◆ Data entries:
════════════════════

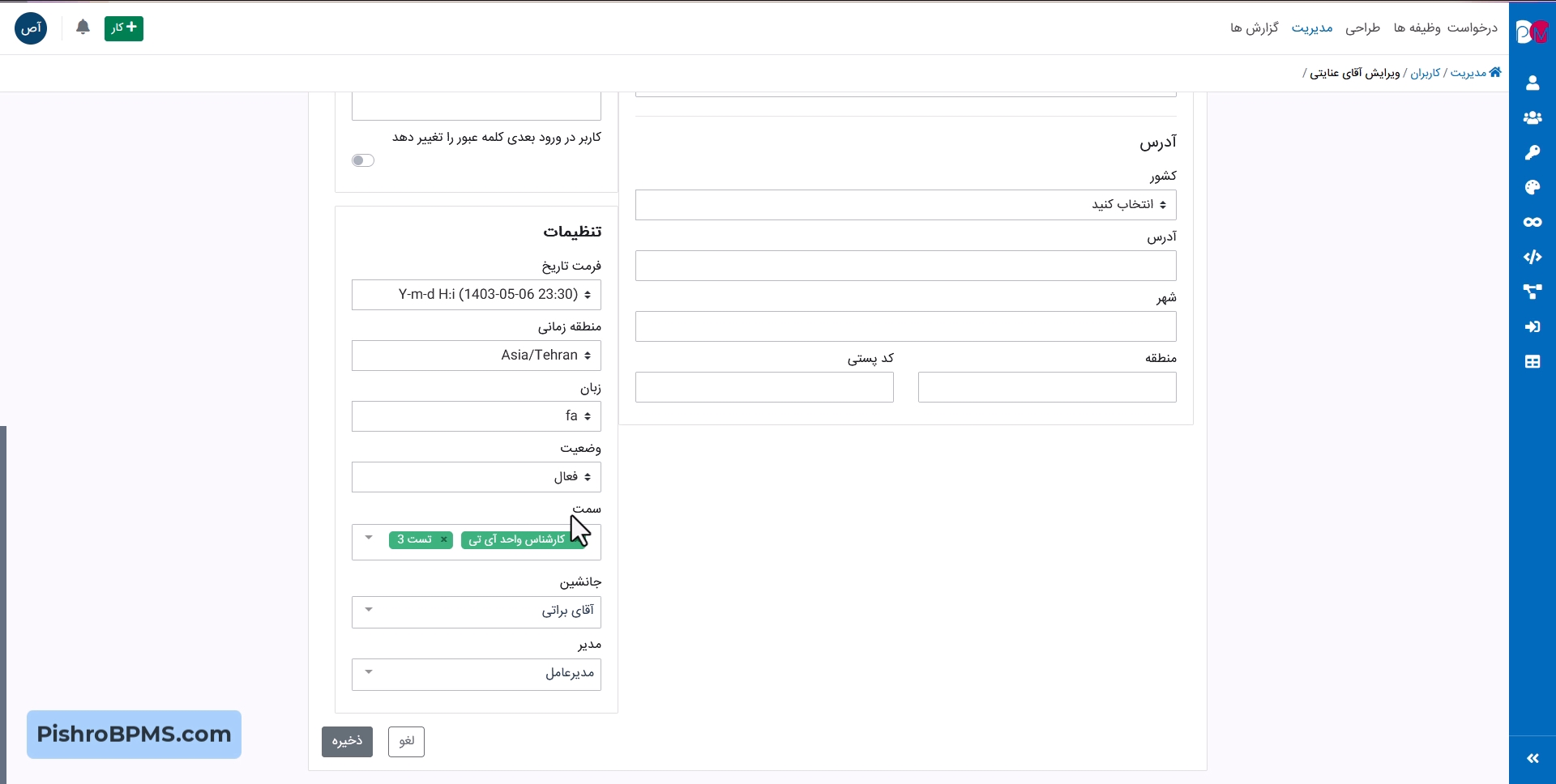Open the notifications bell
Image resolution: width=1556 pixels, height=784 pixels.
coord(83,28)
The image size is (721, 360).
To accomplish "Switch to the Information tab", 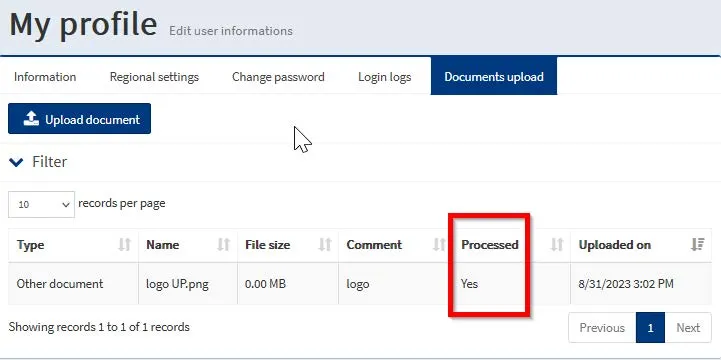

════════════════════

◆ Problem requirements:
Nothing but the lines from the one holding "The image size is (721, 360)." through the final line of the records above belongs in the answer, each retyped exactly; omit the pictures.

◆ Solution to the exercise:
The image size is (721, 360).
To accomplish "Switch to the Information tab", 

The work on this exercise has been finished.